**Action item:** Set down every line from the one with "The image size is (1366, 635)." to the end of the entries, both ends included, exactly as it reads and without pictures.

**Provided records:**

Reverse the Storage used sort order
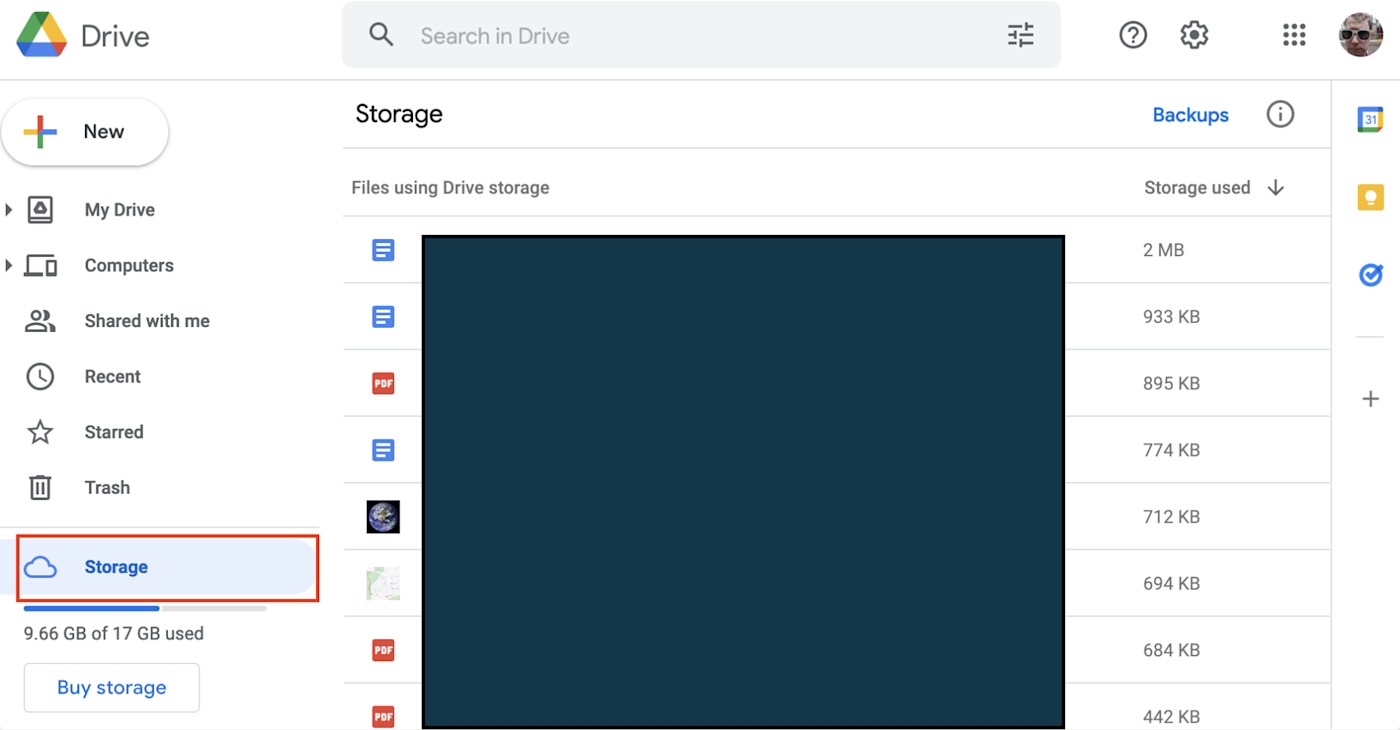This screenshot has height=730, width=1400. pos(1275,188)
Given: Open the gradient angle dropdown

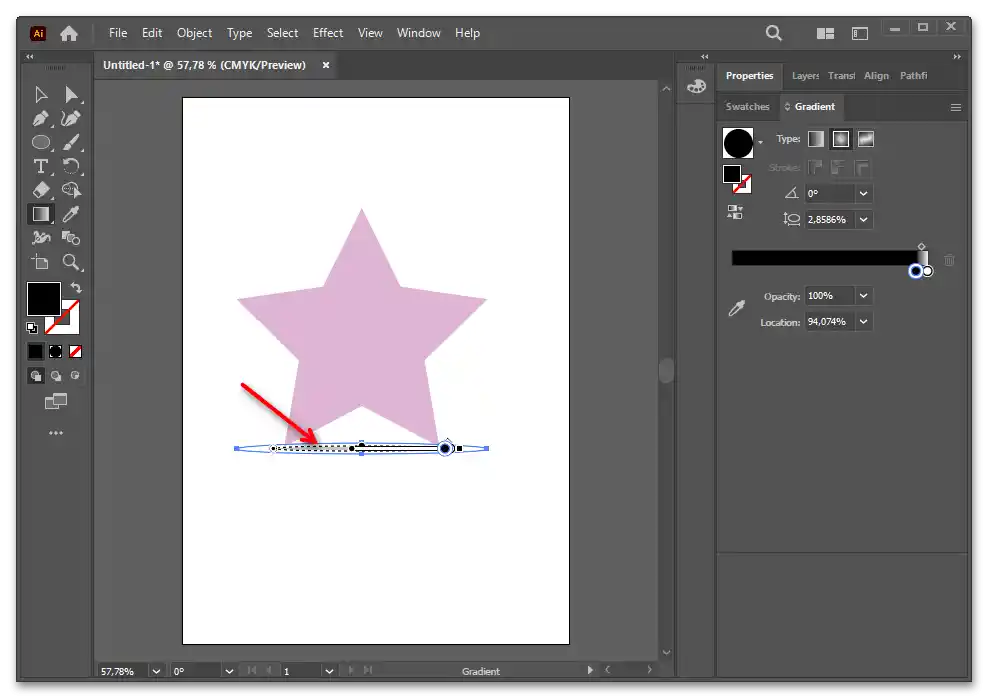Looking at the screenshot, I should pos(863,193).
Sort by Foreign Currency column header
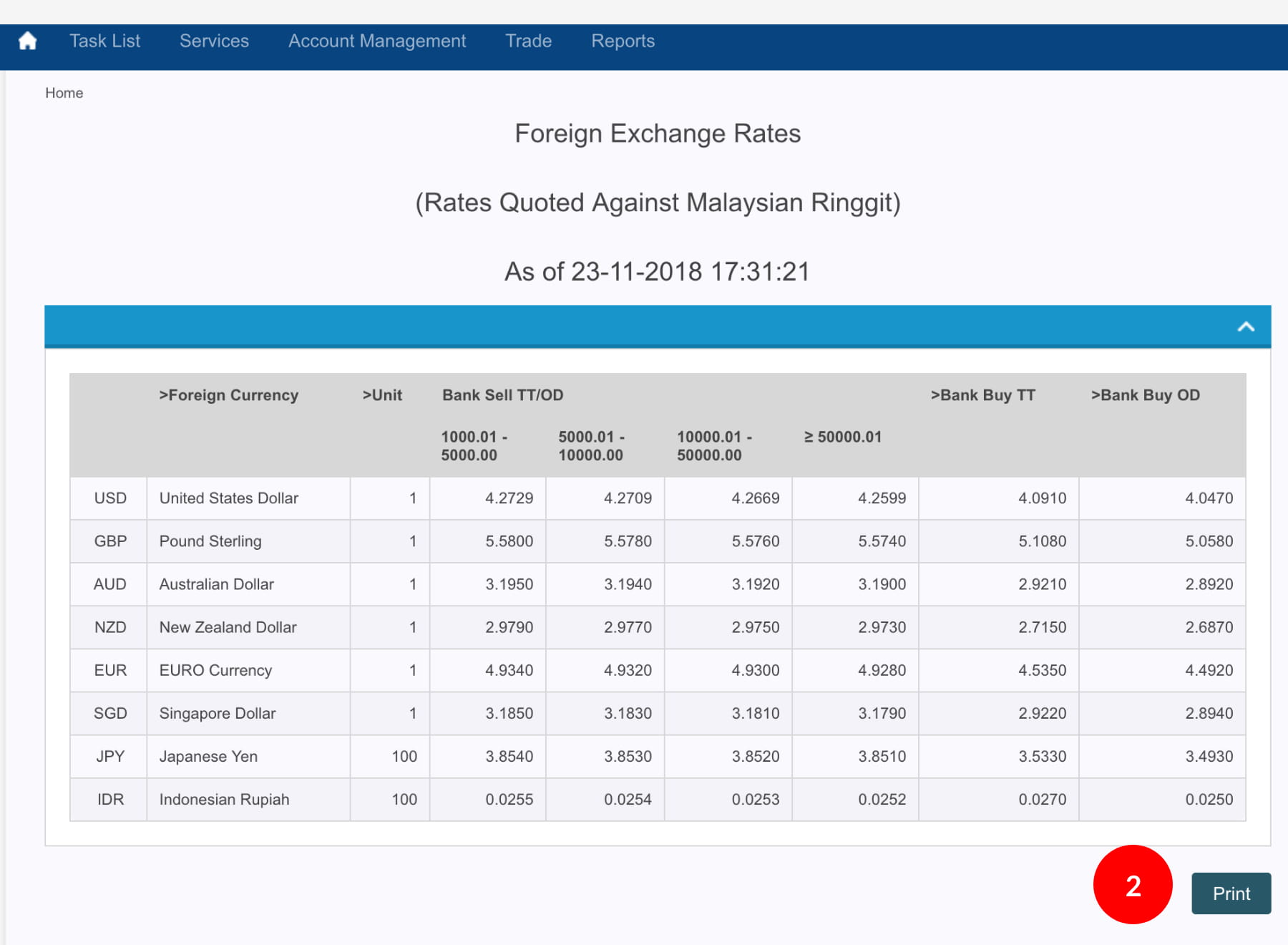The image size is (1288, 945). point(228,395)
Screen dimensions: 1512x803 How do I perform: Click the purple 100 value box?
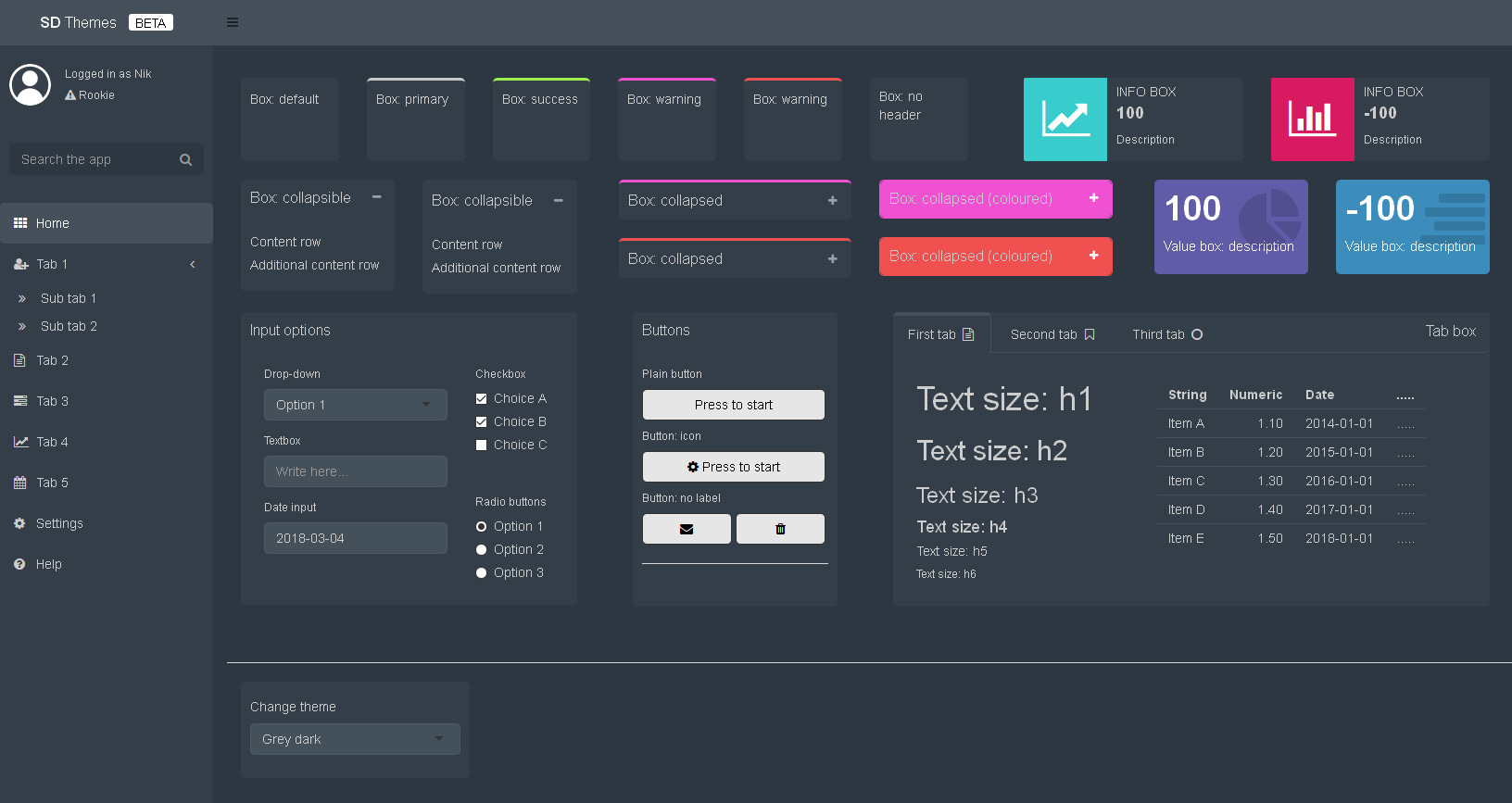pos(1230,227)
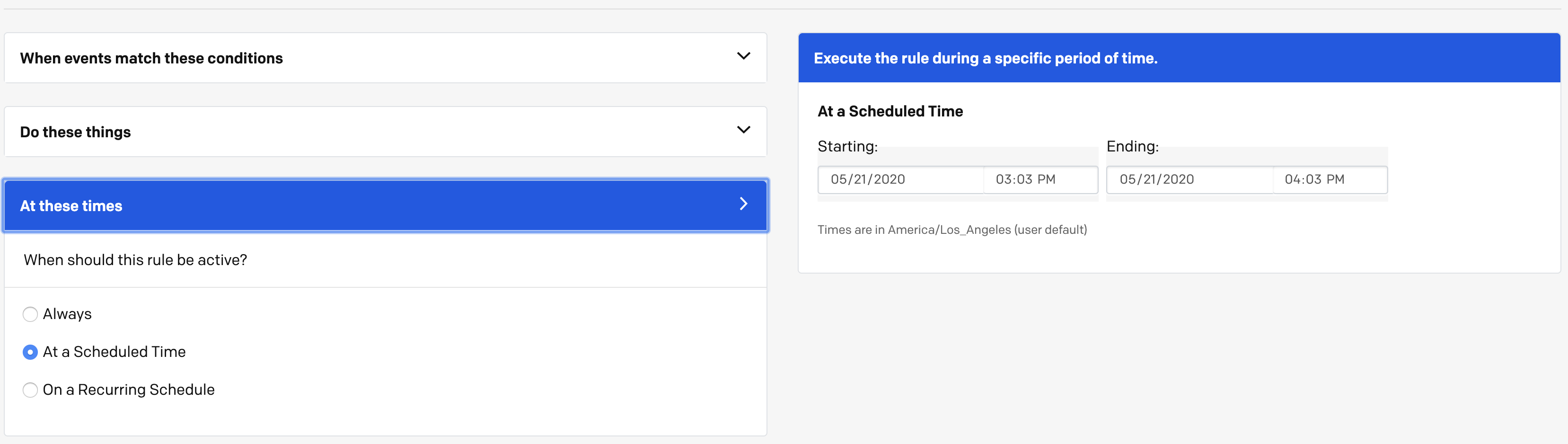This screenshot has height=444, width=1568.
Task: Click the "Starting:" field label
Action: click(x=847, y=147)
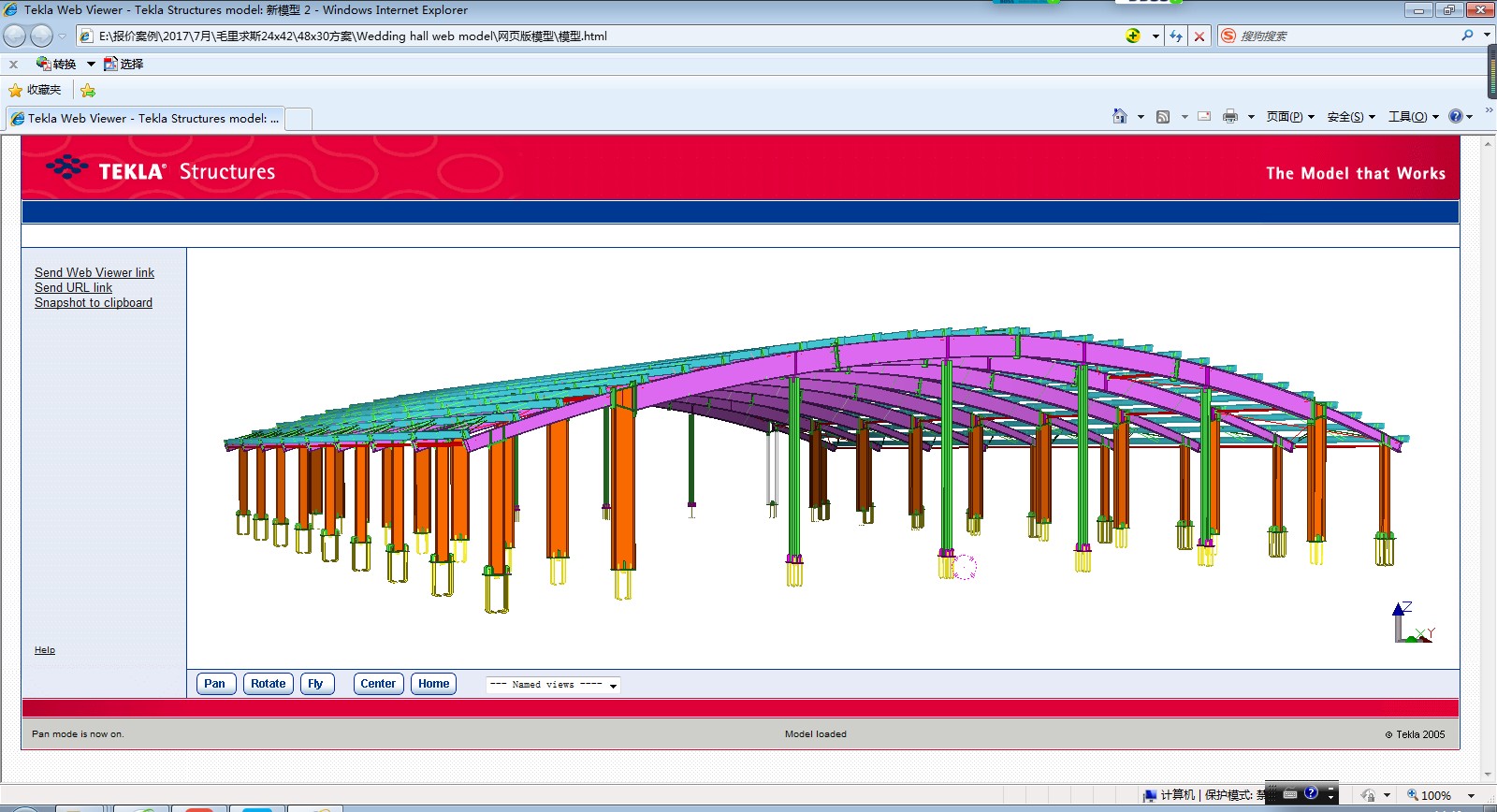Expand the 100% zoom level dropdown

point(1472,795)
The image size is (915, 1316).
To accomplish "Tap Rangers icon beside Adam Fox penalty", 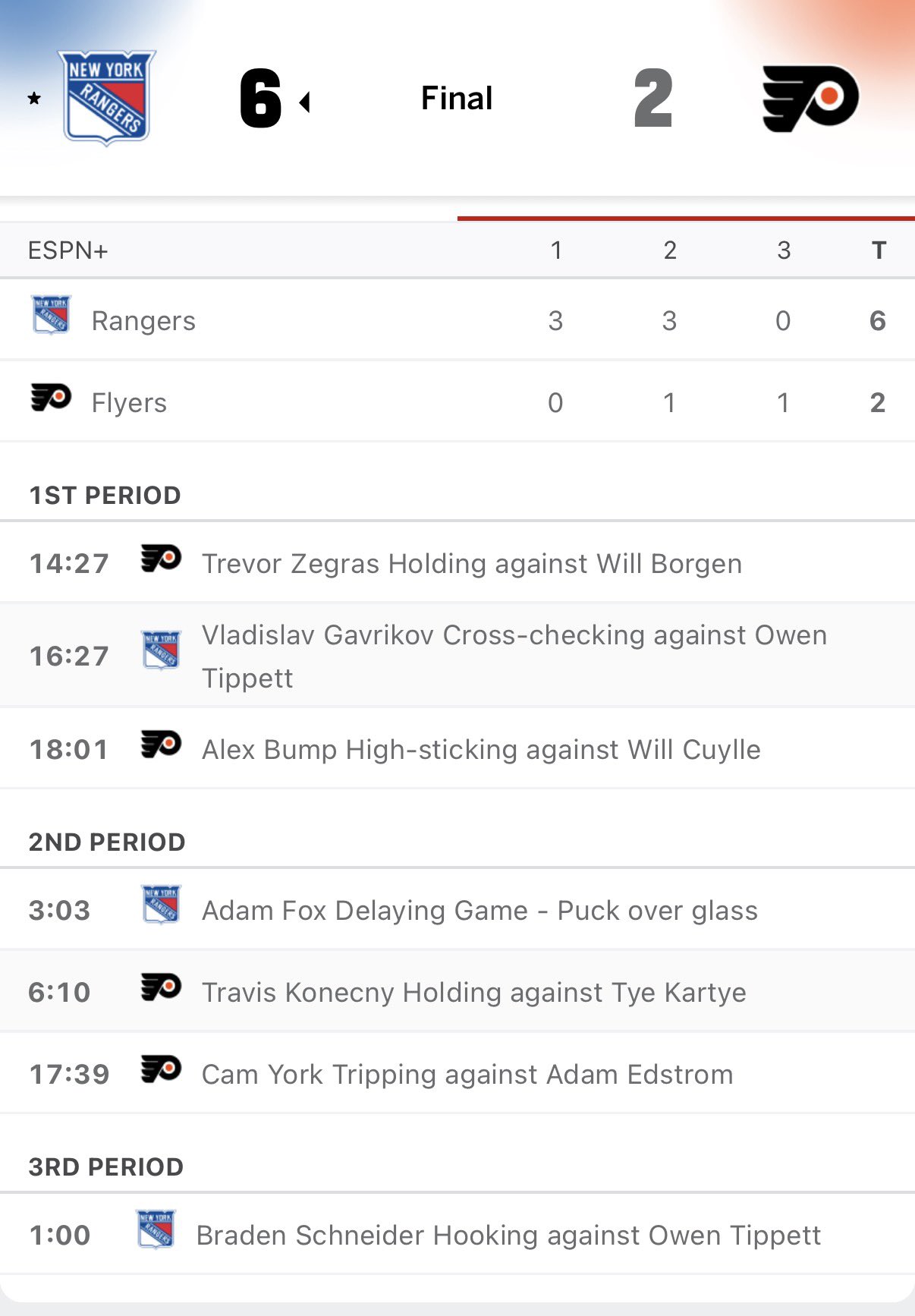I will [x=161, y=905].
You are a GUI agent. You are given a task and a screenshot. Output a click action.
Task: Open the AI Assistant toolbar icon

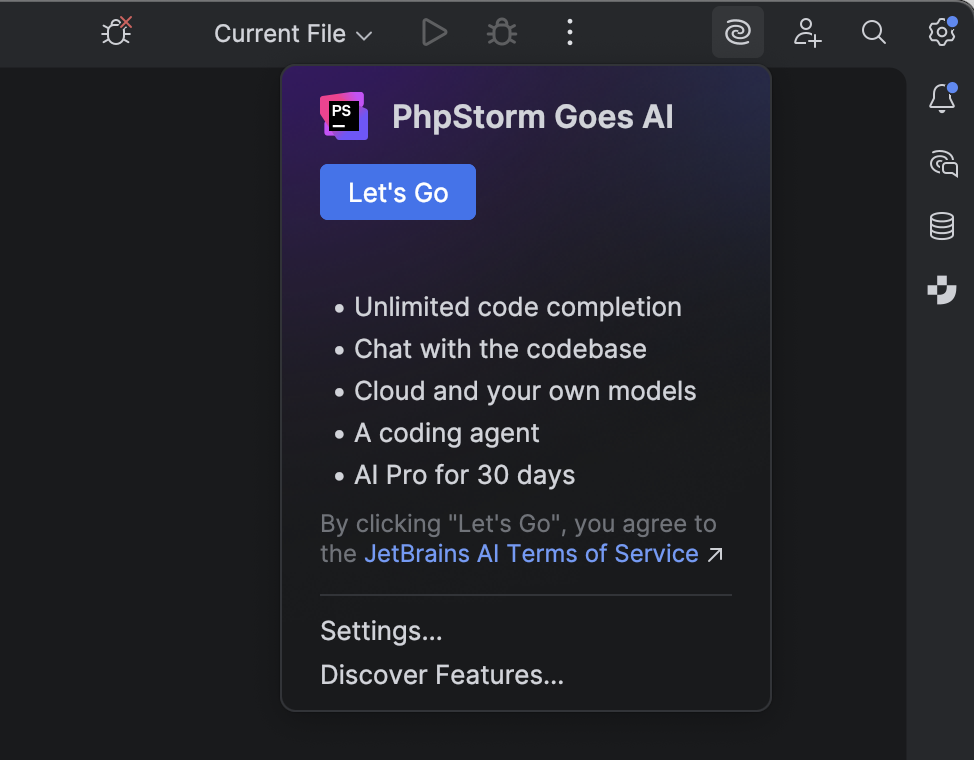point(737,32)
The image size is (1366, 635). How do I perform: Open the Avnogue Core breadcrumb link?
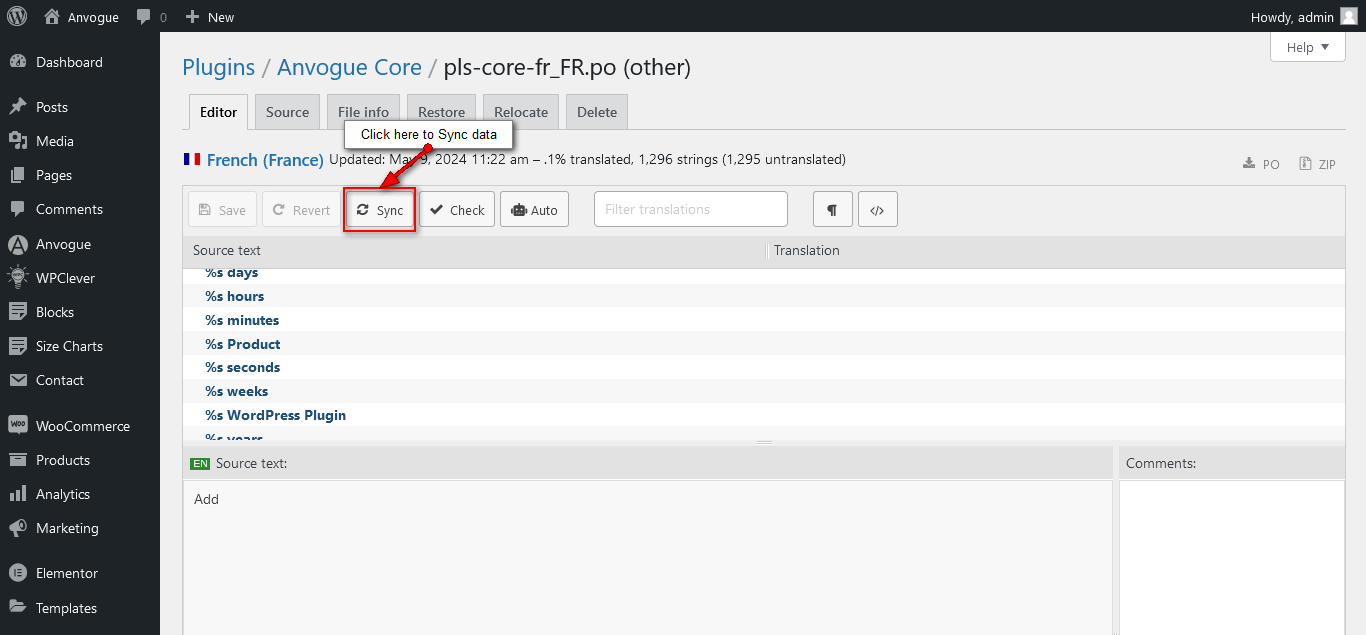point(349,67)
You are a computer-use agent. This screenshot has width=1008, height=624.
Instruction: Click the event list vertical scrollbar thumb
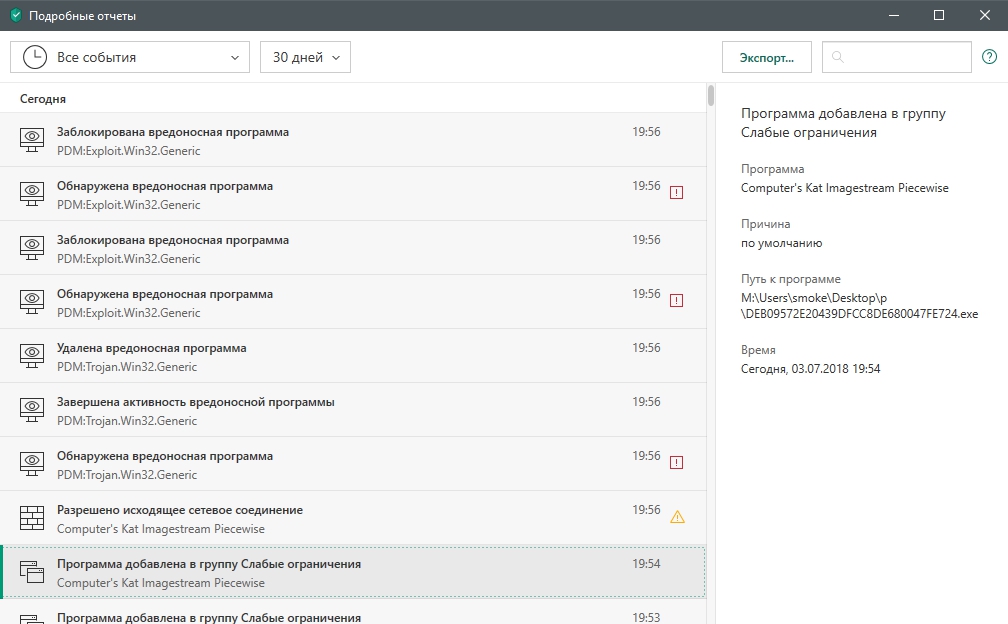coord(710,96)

**Response box:**
The image size is (1366, 635). How do I perform: Open the Avnogue Core breadcrumb link?
point(349,67)
You are a computer-use agent. This screenshot has width=1008, height=624.
Instruction: Click the event list vertical scrollbar thumb
coord(710,96)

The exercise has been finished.